Uncle Sam Is Going to Hand Us a 13% Winner

Postcards from the florida republic: An independent and profitable state of mind.

You’ve got to hand it to the Keynesian economists. Every chance they get, they’ll spend money we don’t have and praise themselves for doing it. Last week, it was these White House economists writing a paper to celebrate record government spending.

This week, it’s Treasury Secretary Janet Yellen.

In a recent “trip” to China, Yellen reportedly dined on jian shou qing ­psychedelic mushrooms, a Yunnanese delicacy.

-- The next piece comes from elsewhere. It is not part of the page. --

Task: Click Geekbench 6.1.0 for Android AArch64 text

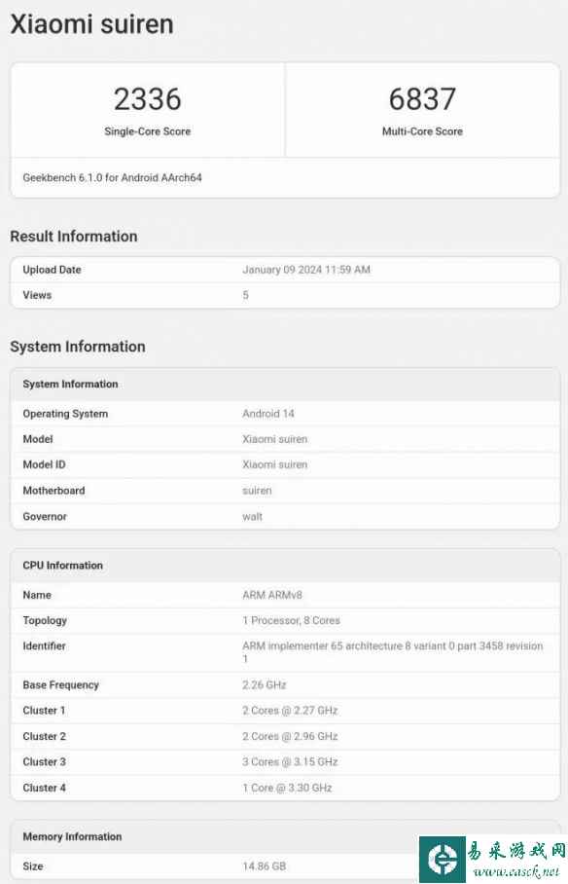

Not long after, she argued the best course of action for the global economy is for the United States and other nations to keep sending money to Ukraine. Of course, she said that it would be great to end the war - but the war is good for the economy. It’s a never-ending commitment to the “broken window” fallacy of her economic ideology. Break things, replace things, then brag about economic growth (despite the glaring inefficiencies of resource use).

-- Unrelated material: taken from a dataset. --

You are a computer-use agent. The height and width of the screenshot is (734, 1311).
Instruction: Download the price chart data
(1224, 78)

Today, we must look at the obvious outcome. This war will extend into 2024. It will be used as an excuse to keep pumping money to Ukraine, even while the streets of Philadelphia look more and more like actual warzones.

If you want the stone-cold truth.

There’s money in this ugly side of humanity - the things that Yellen and our government continue to embrace.

War: A For-Profits Industry

The United States has been in a perpetual state of war and conflict since the 1960s.

Each year, the amount of money spent at the Pentagon rises higher and higher. The U.S. government will continue to exert military pressure around the globe. In 2023, the United States allocated more than $800 billion for its global defense operations. In 2024, the U.S. Defense Department could see its budget rise to a whopping $886 billion.

Even though many people want world peace, we have yet to achieve it.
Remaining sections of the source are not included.